# [Page text]

--------------------------------------------------

- Born: April 15, 1928 Botoșani County, Kingdom of Romania
- Died: 16 August 2008 (aged 80) Bălți, Moldova
- Known for: Soviet dissident, human rights activist
- Awards: Homo Homini Award (2004)

= Gheorghe Briceag =

Gheorghe Briceag (15 April 1928 - 16 August 2008) was a Moldovan human rights activist notable for his opposition to Soviet rule. In the 1940s, Briceag was given a ten-year sentence in the gulag for distributing anti-communist flyers; he was forced to work in coal mines for the length of his sentence. His prisoner number was "P169". After his release, he was sentenced to seven more years of exile. He later became a symbol of resistance to Soviet occupation of Moldova.

In 2004, Briceag won the Homo Homini Award of the Czech NGO People in Need, which recognizes "an individual who is deserving of significant recognition due to their promotion of human rights, democracy and non-violent solutions to political conflicts". The award citation described him as "a life-long activist for the defense of human rights and the defense of other former Gulag prisoners in Moldova". The following year, he served on the Rudolf Vrba Jury for People in Need's One World International Human Rights Documentary Film Festival, serving with fellow Homo Homini-winner Ales Bialacki.

The same year, Briceag created controversy by opposing the re-installation of a statue of Vladimir Lenin in his hometown of Bălți. Briceag threatened to burn the statue down personally if it were completed. The Supreme Court of Moldova ultimately overruled the Bălți City Council's decision to allow the statue.

Briceag also worked with Amnesty International and served as the Bălți coordinator of the Helsinki Committee for Human Rights.

Briceag was noted for his large "Solzhenitsyn-style" beard. A few months before his death, he pledged to shave it if Moldova united with Romania, a move Moldova's communist party opposed. He publicly requested that his body be donated to Chișinău's Nicolae Testemițanu State University of Medicine and Pharmacy following his death.

--------------------------------------------------

# [Data extract]
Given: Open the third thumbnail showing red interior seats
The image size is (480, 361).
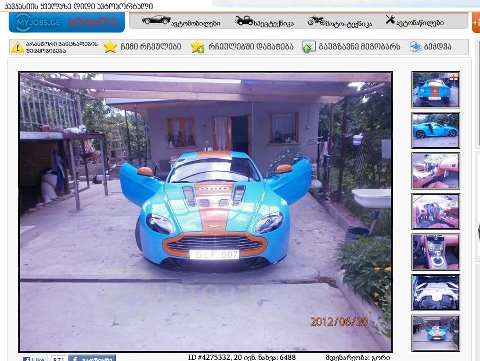Looking at the screenshot, I should pyautogui.click(x=435, y=171).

--------------------------------------------------

According to the Briceag biography, what was Gheorghe Briceag's prisoner number in the gulag? Please answer using only the Briceag biography, not the material.

# [Worked solution]
P169